## Questions
a - From the film review, reproduce the passage that begins with the words containing "Our protagonist Izy" and ends with "enters the picture.". Keep every word and punctuation mark unchanged.
b - Using the film review, answer each question below on its own line:
(i) What do the residents call the slum-like development?
(ii) What kind of plans does Izy sell, and to whom?
(iii) The London of the film is said to be sunnier than which city from which film?
c - Carry the film review forward from its final sentence, writing what comes next.

## Excerpted text
┄┄┄┄┄┄

This article was published 10/01/2024 (745 days ago), so information in it may no longer be current.

The near-future is bleak for the working class of London in “The Kitchen,” a well-executed film about a familiar kind of urban dystopian nightmare. It is, ironically, sunnier than the Los Angeles of “Blade Runner,” but the mood is as dire.

In this world, the have-nots are crammed together in hellish Brutalist high-rises, a slum-like development that its residents call “The Kitchen.” With frequent police raids and constant monitoring, there is the whiff of rebellion in the air. But at least for the purposes of this story, tensions have not yet boiled over into a proper revolution — the rage is manifested in smaller, petty crimes, like a smash-and-grab jewelry raid.

Our protagonist Izy (rapper Kane Robinson) has a stable job, selling “eco” and “humane” burial plans to the desperate, grieving poor. Everything is whitewashed and slick and just a little sinister there — it’s called “life after life” after all. He and his colleagues wear clinical scrubs as they sell people on the idea of turning their deceased loved ones into plants.

This image released by Netflix shows Kano in a scene from
This image released by Netflix shows Kano in a scene from "The Kitchen." (Netflix via AP)

He also has a plan: To get out. He’s saved enough money to escape The Kitchen and has finally broken through the logjam of a waitlist to get into one of the luxury apartment buildings in town. A single occupancy for a single guy. Naturally the film won’t let him go that easy, but the complication isn’t just financial: A kid enters the picture.

┄┄┄┄┄┄

## Data section
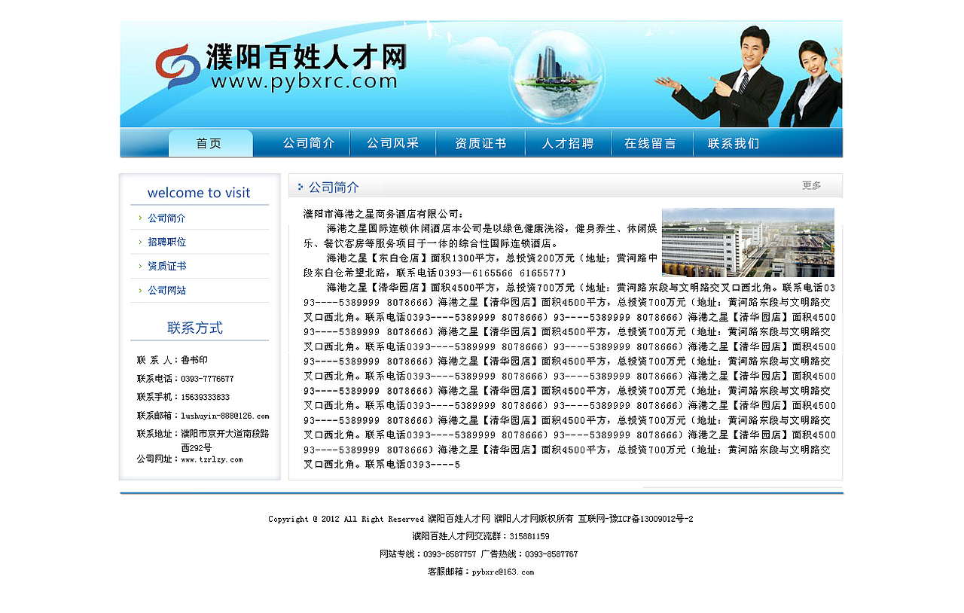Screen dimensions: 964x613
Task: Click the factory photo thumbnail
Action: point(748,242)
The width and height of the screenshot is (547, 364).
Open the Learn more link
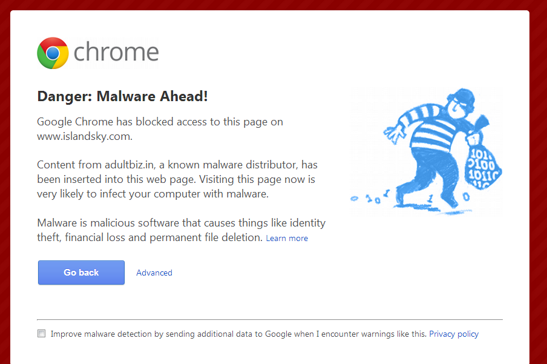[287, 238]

┄┄┄┄┄┄

## Answers for the exercise
a -
Our protagonist Izy (rapper Kane Robinson) has a stable job, selling “eco” and “humane” burial plans to the desperate, grieving poor. Everything is whitewashed and slick and just a little sinister there — it’s called “life after life” after all. He and his colleagues wear clinical scrubs as they sell people on the idea of turning their deceased loved ones into plants.

This image released by Netflix shows Kano in a scene from
This image released by Netflix shows Kano in a scene from "The Kitchen." (Netflix via AP)

He also has a plan: To get out. He’s saved enough money to escape The Kitchen and has finally broken through the logjam of a waitlist to get into one of the luxury apartment buildings in town. A single occupancy for a single guy. Naturally the film won’t let him go that easy, but the complication isn’t just financial: A kid enters the picture.

b -
(i) "The Kitchen."
(ii) "Eco" and "humane" burial plans, sold to the desperate, grieving poor.
(iii) The Los Angeles of "Blade Runner."

c -
One day at work he notices that a woman he once dated is being given a funeral on the premises. Inside, he discovers her son Benji (Jedaiah Bannerman), a teen who doesn’t know who his father is. The two dance around the obvious question, and Benji ends up on Izy’s doorstep in need of something — help, lodging, care — but again, these things go largely unspoken. Benji is at a sliding doors kind of moment in which the fast cash from the dangerous smash-and-grabs seems almost worth the risk. What does he have to lose anyway?

“The Kitchen” was directed by “Get Out’s” Daniel Kaluuya and Kibwe Tavares, who has turned his gaze before on the intersection of architecture, race and class in “Robots of Brixton.” Kaluuya co-wrote the script with Joe Murtagh, inspired out of a story he heard about “kids doing million-dollar heists in a minute for £200.” “The Kitchen” may lag at times, but it’s an astonishing and fully realized feat for two first-time feature directors with beautifully raw sequences of both emotion and action.

It is quite a pleasure to watch Izy and Benji navigate this awkward relationship, both wondering how much they should trust one another. But in this world of urban isolation it’s clear, at least to us, that they need each other — no matter how much you’re rooting for Izy to make it out. There are also moments of humor in this rather serious affair, including Izy’s frustrating conversation with an AI customer service representative.

Like so many futuristic dystopias, “The Kitchen” is really about the present — about class divides and wealth gaps and unaffordable housing and the ways in which it’s all getting worse so quickly. This is one of those films that would have been fun on the big screen with its urgent action sequences and propulsive nightclub scenes, but it’s a perfect small-screen watch, too. And, hopefully, the beginning of a big directing career for Kaluuya and Tavares, who have proved that they have something worthwhile to say and the vision to make it entertaining as well.

“The Kitchen,” a Netflix release streaming Friday, is rated R by the Motion Picture Association of America for “language.” Running time: 107 minutes. Two and a half stars out of four.